Tem cabimento uma coisa dessas? Dá para acreditar nisso? Uma mulher do meu nível, que tem na sua suíte uma banheira esculpida numa peça maciça de quartzo amazônico, avaliada em 2 milhões de reais; na sala de estar um piano-bar com paredes revestidas em couro de iguana de Galápagos [não preciso nem dizer como é que eu obtive a autorização para isso, não é mesmo?]; e nas unhas um esmalte feito de lascas de ouro, mantido em um recipiente de cristal com tampa cravejada de brilhantes, não pode se calar diante de uma sucessão de absurdos como essa!
E tem mais! Ouçam isto: “A filha mais nova do Seu João, a Adelaide, estava simplesmente magnífica em um modelito saia e blusa jeans, adquirido na Boutique da Silvinha, que fica ali na esquina. A mulher dele, Dona Efigênia, apareceu subitamente no Salão, digo, quintal, com um vestido legítimo do ateliê da Dona Tereza, a ‘Te Costureira’. Era um ‘tomara-quecaia’lilás, com babados dourados, realmente um luxo!” [D. Jaciara se abana com seu leque japonês]: - Estou simplesmente HOR-RO-RI-SA-DA com isso!
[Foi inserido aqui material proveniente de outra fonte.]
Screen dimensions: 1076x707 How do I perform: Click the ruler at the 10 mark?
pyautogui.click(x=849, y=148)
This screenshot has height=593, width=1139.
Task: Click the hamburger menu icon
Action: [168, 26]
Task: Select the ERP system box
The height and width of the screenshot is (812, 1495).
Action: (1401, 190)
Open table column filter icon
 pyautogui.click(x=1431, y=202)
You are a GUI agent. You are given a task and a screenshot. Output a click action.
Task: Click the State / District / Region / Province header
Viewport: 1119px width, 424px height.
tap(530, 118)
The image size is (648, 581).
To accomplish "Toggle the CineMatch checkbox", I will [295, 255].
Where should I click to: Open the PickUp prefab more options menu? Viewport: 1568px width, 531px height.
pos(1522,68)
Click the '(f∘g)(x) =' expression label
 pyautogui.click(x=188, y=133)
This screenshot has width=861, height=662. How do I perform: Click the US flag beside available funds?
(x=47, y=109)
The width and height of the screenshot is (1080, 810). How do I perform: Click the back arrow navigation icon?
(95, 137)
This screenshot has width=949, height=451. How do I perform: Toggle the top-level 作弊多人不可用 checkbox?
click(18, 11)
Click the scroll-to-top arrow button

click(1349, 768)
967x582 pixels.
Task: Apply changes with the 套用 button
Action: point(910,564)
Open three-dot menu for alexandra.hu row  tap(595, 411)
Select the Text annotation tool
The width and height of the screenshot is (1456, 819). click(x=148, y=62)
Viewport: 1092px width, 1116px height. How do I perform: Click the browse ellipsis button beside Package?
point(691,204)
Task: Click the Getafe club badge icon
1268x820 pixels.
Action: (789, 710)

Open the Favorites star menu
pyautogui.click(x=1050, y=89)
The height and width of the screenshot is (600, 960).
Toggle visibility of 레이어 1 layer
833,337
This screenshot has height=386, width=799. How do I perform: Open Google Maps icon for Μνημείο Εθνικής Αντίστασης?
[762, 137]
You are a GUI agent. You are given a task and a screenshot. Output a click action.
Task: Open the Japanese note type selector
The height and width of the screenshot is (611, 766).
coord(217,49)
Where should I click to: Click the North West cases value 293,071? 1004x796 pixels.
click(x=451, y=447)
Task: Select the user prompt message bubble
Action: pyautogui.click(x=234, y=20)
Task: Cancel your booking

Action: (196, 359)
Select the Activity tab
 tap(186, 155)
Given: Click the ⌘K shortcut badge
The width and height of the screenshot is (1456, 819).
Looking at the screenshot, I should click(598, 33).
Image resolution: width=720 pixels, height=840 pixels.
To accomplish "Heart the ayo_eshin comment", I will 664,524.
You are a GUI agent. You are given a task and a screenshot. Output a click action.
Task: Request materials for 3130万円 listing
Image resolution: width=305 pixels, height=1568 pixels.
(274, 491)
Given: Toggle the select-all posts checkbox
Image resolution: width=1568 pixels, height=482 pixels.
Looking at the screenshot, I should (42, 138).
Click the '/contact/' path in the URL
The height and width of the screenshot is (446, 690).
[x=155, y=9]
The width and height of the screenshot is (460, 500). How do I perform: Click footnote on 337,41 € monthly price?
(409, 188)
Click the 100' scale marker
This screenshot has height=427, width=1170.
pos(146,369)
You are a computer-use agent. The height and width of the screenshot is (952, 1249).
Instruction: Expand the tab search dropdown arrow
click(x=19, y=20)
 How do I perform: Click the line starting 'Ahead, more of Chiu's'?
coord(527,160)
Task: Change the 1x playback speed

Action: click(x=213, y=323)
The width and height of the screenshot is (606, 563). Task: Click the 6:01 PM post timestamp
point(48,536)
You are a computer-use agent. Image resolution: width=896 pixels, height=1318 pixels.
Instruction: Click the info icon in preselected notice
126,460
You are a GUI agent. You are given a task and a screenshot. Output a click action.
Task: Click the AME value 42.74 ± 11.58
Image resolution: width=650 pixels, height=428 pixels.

E gostaria de deixar registrada aqui, meu caro Bruno e queridos ouvintes, a minha INDIGNAÇÃO diante da ousadia desse Paulo Giardullo, que não tem a mínima noção do que é ser chique neste nosso país.
Pará de Minas, 27 de novembro de 2010
P. S.: Com exceção do meu amigo Paulo Giardullo, todos os outros personagens desta crônica não existem.
São frutos apenas da minha imaginação.
Texto citado: GIARDULLO, Paulo. Coluna Social Suburbana. Pará de Minas: Jornal Diário, 23 de outubro
de 2002.


QUEM É MARCUS FLÁVIO DA SILVA



Nascido em Pará de Minas- MG em 1975. Possui graduação em História pela Universidade Federal de Minas Gerais (1997) e doutorado pela Universidade federal de Minas Gerais (2002) com estágio (Doutorado- sanduíche/CAPES) na Universidade de Lisboa- Portugal (2002). Atualmente é Vice- diretor da Faculdade de Pará de Minas- FAPAM-(MG) onde já exerceu os cargos de Coordenador do Curso de História, coordenador do NUPE- Núcleo de Pesquisa, e foi professor nos cursos de História e Administração. Atualmente leciona nos cursos de Direito e Pedagogia. É autor do livro SUBSISTENCIA E PODER: a política do abastecimento alimentar nas Minas Setecentistas (Editora UFMG -2008) e de artigos publicados em periódicos e livros de História. Um de seus trabalhos foi publicado no livro HISTÓRIA DE MINAS GERAIS- As Minas Setecentistas (Editora Autentica 2007) obra vencedora do PREMIO JABUTI
2008 na categoria Ciências Humanas. Atualmente exerce também a função de Pesquisador Institucional da Faculdade de Pará de Minas junto ao Ministério da Educação, sendo responsável pelo acompanhamento dos processos e renovação de reconhecimento dos cursos de graduação da IES. Em 2009 foi eleito para a Academia de Letras de Pará de Minas.